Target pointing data
━━━━

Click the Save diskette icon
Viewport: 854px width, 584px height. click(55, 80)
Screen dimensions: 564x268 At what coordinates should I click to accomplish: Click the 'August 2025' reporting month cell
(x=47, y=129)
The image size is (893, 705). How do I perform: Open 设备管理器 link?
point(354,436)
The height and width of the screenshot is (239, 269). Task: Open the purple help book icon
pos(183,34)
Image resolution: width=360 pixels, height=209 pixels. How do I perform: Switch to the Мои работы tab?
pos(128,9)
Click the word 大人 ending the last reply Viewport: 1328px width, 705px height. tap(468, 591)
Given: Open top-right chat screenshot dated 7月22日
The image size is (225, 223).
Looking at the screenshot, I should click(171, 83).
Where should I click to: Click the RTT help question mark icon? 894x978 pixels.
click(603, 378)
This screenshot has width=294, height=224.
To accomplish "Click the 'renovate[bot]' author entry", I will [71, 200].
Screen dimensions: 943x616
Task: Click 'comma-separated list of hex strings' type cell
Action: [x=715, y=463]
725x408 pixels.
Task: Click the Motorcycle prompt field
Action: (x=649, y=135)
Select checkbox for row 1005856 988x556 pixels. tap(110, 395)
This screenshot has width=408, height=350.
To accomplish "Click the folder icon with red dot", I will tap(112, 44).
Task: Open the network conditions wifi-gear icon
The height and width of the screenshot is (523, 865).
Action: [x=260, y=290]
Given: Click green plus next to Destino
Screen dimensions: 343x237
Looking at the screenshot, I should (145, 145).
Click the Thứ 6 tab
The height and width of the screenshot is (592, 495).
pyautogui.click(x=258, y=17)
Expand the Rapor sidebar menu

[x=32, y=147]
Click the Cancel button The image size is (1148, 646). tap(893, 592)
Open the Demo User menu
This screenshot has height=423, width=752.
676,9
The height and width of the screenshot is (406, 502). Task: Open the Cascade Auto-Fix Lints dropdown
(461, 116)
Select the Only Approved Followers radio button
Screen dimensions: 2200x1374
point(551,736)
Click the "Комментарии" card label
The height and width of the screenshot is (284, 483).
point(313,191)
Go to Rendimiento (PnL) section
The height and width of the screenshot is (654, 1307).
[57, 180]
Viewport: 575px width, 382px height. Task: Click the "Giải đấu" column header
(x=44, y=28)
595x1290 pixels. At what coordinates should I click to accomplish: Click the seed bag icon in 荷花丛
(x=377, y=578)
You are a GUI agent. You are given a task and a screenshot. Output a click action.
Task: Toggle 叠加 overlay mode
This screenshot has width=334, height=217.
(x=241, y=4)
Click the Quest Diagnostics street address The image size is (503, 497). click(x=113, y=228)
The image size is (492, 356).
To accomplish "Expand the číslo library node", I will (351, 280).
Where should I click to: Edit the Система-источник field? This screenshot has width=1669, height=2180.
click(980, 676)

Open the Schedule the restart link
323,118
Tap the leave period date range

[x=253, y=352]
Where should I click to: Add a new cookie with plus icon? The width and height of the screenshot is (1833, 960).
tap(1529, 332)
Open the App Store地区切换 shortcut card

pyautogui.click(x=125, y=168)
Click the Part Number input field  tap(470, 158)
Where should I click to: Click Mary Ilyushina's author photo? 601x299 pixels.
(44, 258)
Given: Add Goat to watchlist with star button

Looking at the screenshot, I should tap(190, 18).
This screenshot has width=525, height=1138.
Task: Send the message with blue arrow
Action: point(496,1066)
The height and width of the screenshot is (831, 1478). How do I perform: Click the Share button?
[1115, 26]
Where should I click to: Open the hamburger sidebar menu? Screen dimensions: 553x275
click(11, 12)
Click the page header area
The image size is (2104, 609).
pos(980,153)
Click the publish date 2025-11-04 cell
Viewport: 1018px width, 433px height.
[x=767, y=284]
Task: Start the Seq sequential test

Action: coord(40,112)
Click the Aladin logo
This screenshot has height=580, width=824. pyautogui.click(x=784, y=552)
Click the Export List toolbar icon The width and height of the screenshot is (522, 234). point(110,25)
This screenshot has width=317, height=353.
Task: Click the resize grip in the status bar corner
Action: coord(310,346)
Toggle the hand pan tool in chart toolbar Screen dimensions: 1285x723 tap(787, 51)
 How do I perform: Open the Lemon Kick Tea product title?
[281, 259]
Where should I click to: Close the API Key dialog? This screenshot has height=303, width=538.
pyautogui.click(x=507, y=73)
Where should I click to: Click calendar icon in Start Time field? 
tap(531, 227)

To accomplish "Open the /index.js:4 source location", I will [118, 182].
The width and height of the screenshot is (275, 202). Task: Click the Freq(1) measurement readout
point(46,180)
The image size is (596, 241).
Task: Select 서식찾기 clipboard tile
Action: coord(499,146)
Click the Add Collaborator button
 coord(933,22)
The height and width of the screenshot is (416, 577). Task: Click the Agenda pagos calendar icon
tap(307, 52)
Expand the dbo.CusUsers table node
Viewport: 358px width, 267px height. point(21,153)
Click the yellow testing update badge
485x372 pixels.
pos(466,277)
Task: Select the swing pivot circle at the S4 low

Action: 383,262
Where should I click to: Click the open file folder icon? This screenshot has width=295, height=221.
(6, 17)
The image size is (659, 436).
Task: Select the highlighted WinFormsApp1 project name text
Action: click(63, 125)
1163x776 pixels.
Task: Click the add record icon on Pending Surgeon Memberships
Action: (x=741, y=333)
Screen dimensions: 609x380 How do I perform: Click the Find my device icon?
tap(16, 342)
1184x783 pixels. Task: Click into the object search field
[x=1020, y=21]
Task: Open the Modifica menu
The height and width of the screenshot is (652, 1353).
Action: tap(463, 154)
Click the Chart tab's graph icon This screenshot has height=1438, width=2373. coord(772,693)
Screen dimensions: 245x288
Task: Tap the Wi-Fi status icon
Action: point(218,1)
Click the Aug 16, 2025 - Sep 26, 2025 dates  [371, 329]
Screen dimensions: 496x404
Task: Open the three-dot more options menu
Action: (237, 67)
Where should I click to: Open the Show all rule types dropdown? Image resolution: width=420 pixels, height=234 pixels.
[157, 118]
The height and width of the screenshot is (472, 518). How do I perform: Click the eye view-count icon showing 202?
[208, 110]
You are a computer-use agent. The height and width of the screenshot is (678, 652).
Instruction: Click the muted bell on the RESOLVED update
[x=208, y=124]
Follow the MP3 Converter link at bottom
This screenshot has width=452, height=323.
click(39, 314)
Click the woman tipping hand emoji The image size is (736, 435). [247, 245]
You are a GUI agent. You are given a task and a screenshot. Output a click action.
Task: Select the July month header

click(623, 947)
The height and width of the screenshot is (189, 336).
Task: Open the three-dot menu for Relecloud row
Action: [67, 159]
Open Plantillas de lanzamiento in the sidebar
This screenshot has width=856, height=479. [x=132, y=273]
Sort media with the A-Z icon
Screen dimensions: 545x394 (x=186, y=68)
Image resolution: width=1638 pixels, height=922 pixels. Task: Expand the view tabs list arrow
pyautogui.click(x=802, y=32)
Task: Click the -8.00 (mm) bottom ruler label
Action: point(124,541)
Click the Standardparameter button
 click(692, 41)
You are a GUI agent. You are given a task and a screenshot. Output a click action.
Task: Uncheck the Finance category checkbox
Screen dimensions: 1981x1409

━━━━

◆ **GIVEN REQUEST**:
Copy out the lines word for word, beginning with the line containing "Given: Add Goat to watchlist with star button" and continuing through the line containing "[x=767, y=284]".

◆ **ANSWER**:
Given: Add Goat to watchlist with star button

Looking at the screenshot, I should tap(190, 18).
This screenshot has width=525, height=1138.
Task: Send the message with blue arrow
Action: point(496,1066)
The height and width of the screenshot is (831, 1478). How do I perform: Click the Share button?
[1115, 26]
Where should I click to: Open the hamburger sidebar menu? Screen dimensions: 553x275
click(11, 12)
Click the page header area
The image size is (2104, 609).
pos(980,153)
Click the publish date 2025-11-04 cell
Viewport: 1018px width, 433px height.
[x=767, y=284]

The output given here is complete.